TASK STATEMENT:
Only the lines from the one containing "This screenshot has" to the end of the material are to be copied, exactly and in full; images stay out.

SUPPLIED RECORDS:

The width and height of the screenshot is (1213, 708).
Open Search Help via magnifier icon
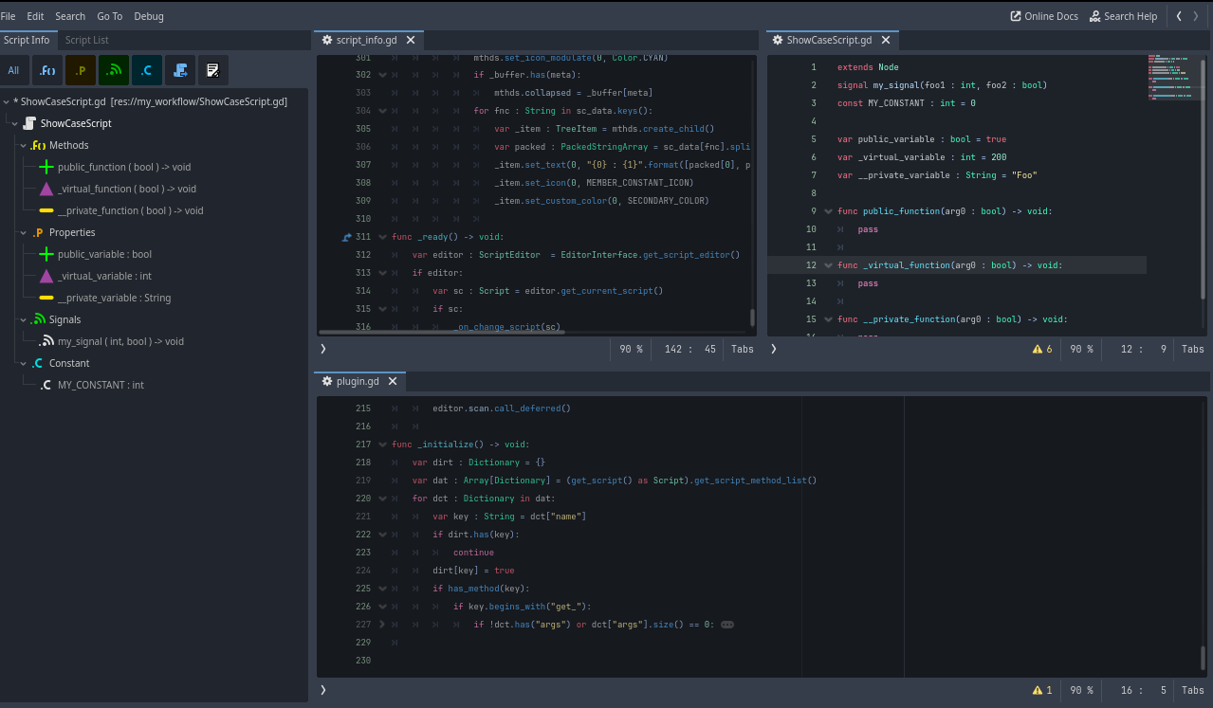click(1094, 16)
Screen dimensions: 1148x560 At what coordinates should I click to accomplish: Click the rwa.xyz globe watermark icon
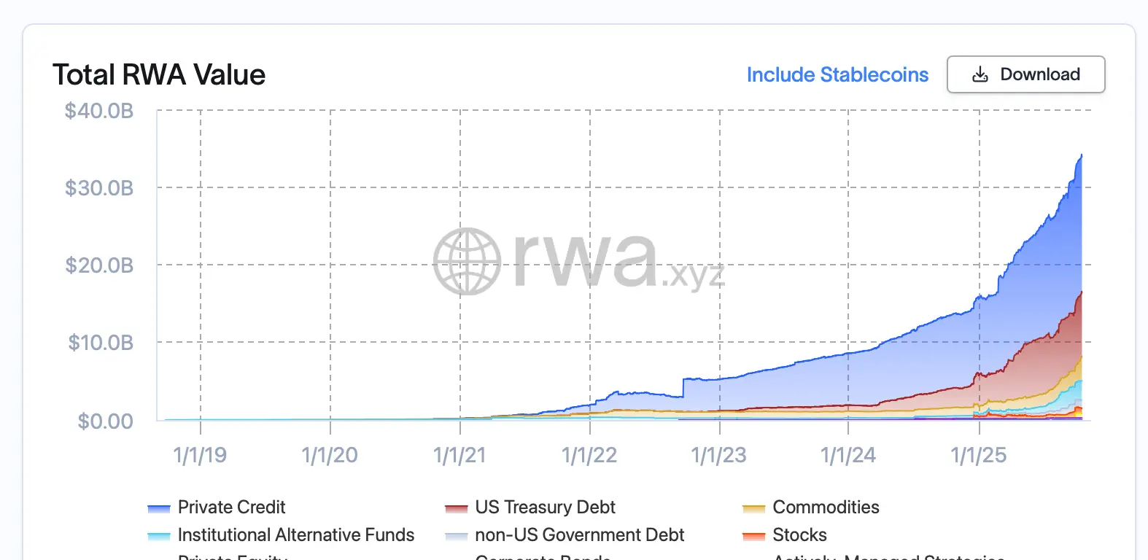pyautogui.click(x=467, y=261)
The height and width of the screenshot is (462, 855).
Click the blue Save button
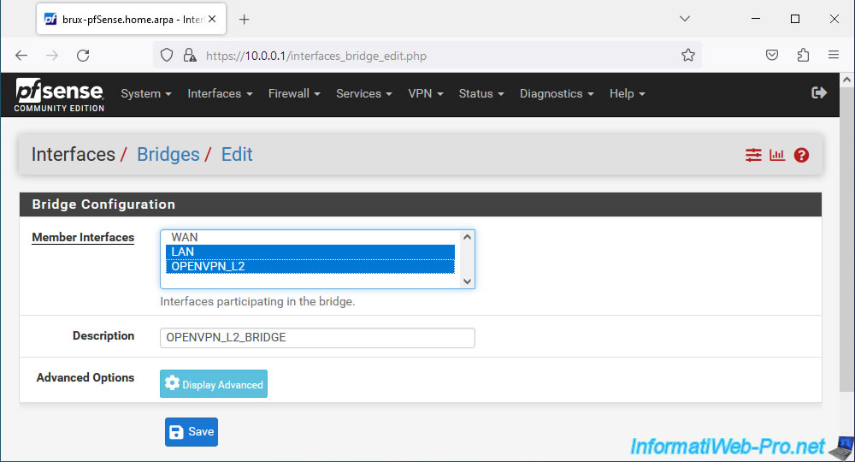point(192,432)
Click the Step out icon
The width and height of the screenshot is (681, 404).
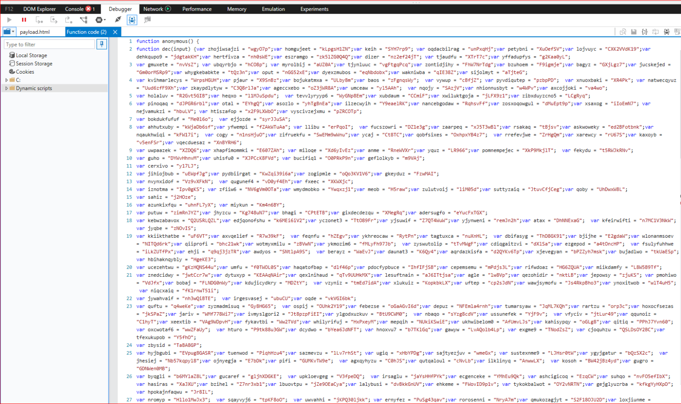(x=68, y=20)
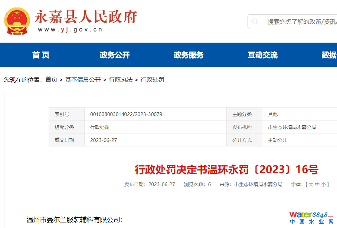Click the index number 001008003014022/2023-300791
Viewport: 337px width, 228px height.
[x=127, y=114]
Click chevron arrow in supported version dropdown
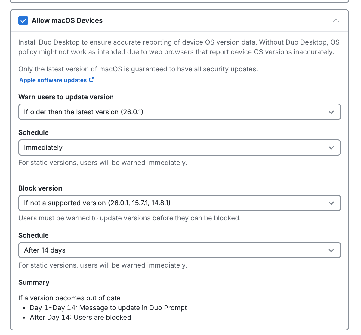Screen dimensions: 361x335 331,203
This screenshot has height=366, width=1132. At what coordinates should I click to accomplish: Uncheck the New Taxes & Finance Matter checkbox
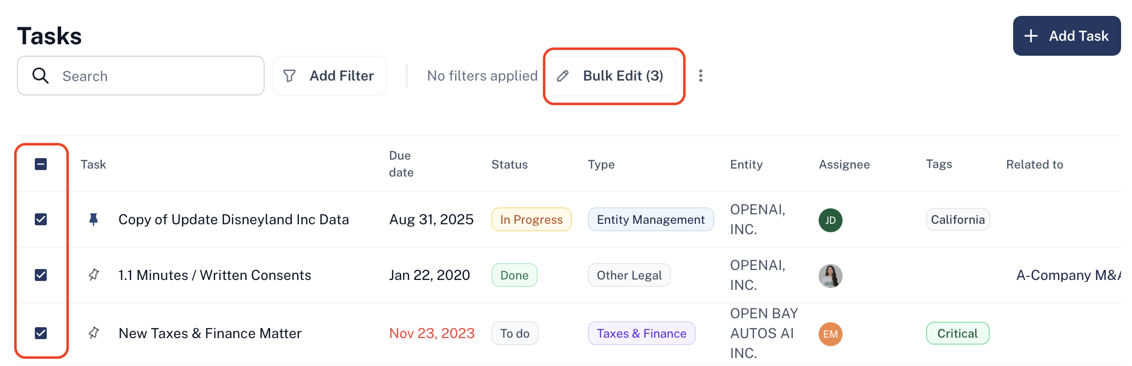pyautogui.click(x=41, y=333)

OUTPUT OF THE EXERCISE:
This screenshot has height=366, width=1132. At what coordinates should I click to accomplish: Uncheck the New Taxes & Finance Matter checkbox
pyautogui.click(x=41, y=333)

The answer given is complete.